La Déesse de la Finitude devait sentir que quelque chose clochait dans son propre corps, car ses ailes étaient hérissées et elle se tenait le corps en tanguant, comme quelqu'un atteint de mots d'estomacs déchirants. L'immense sphère noire et blanche dans laquelle elle avait stocké tous ce qu'elle avait aspiré sur Terre était en train de perdre sa forme, et de dégouliner comme du fromage fondu. Mercutio et Erylubin auraient été engloutit par cette mélasse sans doute mortelle si Elohius n'était pas venu les récupérer en volant à toute vitesse vers eux, les protégeant dans son Flux doré.
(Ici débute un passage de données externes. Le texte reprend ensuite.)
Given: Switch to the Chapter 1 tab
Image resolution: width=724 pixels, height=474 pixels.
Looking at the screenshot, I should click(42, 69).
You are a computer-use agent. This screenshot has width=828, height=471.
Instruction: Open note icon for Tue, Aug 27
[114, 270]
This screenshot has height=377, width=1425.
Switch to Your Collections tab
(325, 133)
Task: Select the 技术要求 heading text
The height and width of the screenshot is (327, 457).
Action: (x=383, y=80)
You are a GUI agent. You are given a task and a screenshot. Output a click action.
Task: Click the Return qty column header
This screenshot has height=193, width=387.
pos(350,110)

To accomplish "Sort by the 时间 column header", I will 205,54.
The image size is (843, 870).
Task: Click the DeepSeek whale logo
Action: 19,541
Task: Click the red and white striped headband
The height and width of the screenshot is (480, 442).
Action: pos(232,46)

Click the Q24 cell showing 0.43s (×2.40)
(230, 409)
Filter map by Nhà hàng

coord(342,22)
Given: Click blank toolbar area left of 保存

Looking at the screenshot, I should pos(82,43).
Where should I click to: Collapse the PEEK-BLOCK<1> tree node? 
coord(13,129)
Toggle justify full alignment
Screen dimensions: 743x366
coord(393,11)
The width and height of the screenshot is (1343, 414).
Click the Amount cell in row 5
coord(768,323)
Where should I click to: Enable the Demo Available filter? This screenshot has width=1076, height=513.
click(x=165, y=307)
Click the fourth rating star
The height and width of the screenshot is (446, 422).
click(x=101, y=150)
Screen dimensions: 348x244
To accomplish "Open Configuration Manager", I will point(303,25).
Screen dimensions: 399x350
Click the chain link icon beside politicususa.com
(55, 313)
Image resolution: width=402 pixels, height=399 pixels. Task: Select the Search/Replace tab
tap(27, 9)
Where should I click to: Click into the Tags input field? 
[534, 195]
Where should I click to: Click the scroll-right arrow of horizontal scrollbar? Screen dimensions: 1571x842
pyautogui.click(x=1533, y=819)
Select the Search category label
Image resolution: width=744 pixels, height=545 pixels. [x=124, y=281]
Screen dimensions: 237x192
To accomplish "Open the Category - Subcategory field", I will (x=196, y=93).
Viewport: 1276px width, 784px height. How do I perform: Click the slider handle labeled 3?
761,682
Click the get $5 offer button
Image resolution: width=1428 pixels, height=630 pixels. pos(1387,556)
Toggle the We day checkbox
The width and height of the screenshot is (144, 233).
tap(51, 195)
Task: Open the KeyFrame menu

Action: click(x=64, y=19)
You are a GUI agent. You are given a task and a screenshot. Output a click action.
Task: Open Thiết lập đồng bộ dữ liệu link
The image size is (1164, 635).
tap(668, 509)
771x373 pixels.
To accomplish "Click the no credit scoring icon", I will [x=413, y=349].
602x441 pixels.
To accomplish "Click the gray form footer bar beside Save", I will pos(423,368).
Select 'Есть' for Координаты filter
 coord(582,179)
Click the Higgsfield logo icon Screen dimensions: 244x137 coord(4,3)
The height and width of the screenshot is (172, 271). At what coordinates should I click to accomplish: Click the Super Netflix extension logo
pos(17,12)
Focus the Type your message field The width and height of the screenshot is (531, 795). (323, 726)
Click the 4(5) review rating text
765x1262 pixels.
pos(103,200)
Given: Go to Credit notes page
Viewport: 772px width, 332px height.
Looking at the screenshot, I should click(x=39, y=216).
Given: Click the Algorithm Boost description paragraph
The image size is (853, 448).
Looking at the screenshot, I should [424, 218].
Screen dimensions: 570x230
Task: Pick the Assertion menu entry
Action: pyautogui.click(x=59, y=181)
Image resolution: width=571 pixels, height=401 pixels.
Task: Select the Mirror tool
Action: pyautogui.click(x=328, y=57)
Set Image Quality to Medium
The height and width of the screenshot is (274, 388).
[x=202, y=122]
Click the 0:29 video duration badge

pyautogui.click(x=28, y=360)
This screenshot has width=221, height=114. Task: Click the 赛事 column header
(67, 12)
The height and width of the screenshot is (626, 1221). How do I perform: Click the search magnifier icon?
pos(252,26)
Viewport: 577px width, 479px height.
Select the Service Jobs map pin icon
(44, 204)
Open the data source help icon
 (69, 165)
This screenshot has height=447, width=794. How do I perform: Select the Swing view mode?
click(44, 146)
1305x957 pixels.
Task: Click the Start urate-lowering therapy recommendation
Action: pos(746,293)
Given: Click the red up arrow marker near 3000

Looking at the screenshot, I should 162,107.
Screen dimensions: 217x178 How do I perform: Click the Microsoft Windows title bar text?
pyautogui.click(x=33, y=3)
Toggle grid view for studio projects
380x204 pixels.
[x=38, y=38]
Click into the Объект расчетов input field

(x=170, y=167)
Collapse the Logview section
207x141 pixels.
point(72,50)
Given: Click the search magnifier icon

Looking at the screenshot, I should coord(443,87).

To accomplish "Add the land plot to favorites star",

- C'est vous qui avait fait ça ? interrogea le dieu des Mélénis.
- Elle ne peut plus maintenir tout ce qu'elle a dévoré un seul tout, expliqua Erylubin. Le Cœur d'Horrorscor va ressortir d'elle d'un instant à l'autre. Il faudra tout donner pour le détruire une fois pour toute !
Et en effet, au bout d'un moment, alors que le corps géant de la déesse perdait de sa structure de toute part tandis qu'elle hurlait de rage et de détresse, la pierre noire rengorgée d'énergie corruptrice réapparut au centre de sa poitrine. Comprenant qu'elle était vulnérable, Lyrrorscor ignora sa douleur et l'effondrement de son corps pour attaquer de tous les côtés à puissance maximale.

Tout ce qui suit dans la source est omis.